── Data to use ──

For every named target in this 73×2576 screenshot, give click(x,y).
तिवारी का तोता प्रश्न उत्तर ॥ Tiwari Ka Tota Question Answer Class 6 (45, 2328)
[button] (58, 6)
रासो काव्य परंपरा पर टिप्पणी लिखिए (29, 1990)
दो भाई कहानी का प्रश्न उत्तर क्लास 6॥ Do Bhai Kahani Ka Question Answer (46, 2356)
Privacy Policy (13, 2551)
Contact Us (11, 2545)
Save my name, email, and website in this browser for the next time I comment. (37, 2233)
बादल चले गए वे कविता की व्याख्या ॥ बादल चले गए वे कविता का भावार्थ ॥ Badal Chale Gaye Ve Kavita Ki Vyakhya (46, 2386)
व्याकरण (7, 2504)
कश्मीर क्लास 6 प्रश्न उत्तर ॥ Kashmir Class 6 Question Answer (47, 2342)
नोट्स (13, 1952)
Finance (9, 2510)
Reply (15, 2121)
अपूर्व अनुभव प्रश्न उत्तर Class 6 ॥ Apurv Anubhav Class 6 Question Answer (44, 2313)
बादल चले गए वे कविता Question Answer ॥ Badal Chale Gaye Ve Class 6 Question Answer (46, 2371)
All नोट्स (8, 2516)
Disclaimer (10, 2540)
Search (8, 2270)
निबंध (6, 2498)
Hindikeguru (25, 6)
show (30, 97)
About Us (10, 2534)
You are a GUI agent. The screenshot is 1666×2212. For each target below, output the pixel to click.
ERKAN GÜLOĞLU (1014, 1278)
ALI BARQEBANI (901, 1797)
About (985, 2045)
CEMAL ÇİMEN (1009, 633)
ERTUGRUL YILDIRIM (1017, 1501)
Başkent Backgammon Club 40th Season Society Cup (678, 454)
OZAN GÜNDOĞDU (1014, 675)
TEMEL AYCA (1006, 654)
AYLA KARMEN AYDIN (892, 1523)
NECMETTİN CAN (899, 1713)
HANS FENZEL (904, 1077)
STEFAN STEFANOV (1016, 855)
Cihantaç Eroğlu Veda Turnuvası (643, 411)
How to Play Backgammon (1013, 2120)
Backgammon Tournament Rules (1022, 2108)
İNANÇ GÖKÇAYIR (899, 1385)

───

Your instructions: Exactly as they stand above, write out all the entries again.

Written answer:
For every named target in this 73×2576 screenshot, give click(x,y).
तिवारी का तोता प्रश्न उत्तर ॥ Tiwari Ka Tota Question Answer Class 6 (45, 2328)
[button] (58, 6)
रासो काव्य परंपरा पर टिप्पणी लिखिए (29, 1990)
दो भाई कहानी का प्रश्न उत्तर क्लास 6॥ Do Bhai Kahani Ka Question Answer (46, 2356)
Privacy Policy (13, 2551)
Contact Us (11, 2545)
Save my name, email, and website in this browser for the next time I comment. (37, 2233)
बादल चले गए वे कविता की व्याख्या ॥ बादल चले गए वे कविता का भावार्थ ॥ Badal Chale Gaye Ve Kavita Ki Vyakhya (46, 2386)
व्याकरण (7, 2504)
कश्मीर क्लास 6 प्रश्न उत्तर ॥ Kashmir Class 6 Question Answer (47, 2342)
नोट्स (13, 1952)
Finance (9, 2510)
Reply (15, 2121)
अपूर्व अनुभव प्रश्न उत्तर Class 6 ॥ Apurv Anubhav Class 6 Question Answer (44, 2313)
बादल चले गए वे कविता Question Answer ॥ Badal Chale Gaye Ve Class 6 Question Answer (46, 2371)
All नोट्स (8, 2516)
Disclaimer (10, 2540)
Search (8, 2270)
निबंध (6, 2498)
Hindikeguru (25, 6)
show (30, 97)
About Us (10, 2534)
You are a GUI agent. The screenshot is 1666×2212. For each target below, output the pixel to click.
ERKAN GÜLOĞLU (1014, 1278)
ALI BARQEBANI (901, 1797)
About (985, 2045)
CEMAL ÇİMEN (1009, 633)
ERTUGRUL YILDIRIM (1017, 1501)
Başkent Backgammon Club 40th Season Society Cup (678, 454)
OZAN GÜNDOĞDU (1014, 675)
TEMEL AYCA (1006, 654)
AYLA KARMEN AYDIN (892, 1523)
NECMETTİN CAN (899, 1713)
HANS FENZEL (904, 1077)
STEFAN STEFANOV (1016, 855)
Cihantaç Eroğlu Veda Turnuvası (643, 411)
How to Play Backgammon (1013, 2120)
Backgammon Tournament Rules (1022, 2108)
İNANÇ GÖKÇAYIR (899, 1385)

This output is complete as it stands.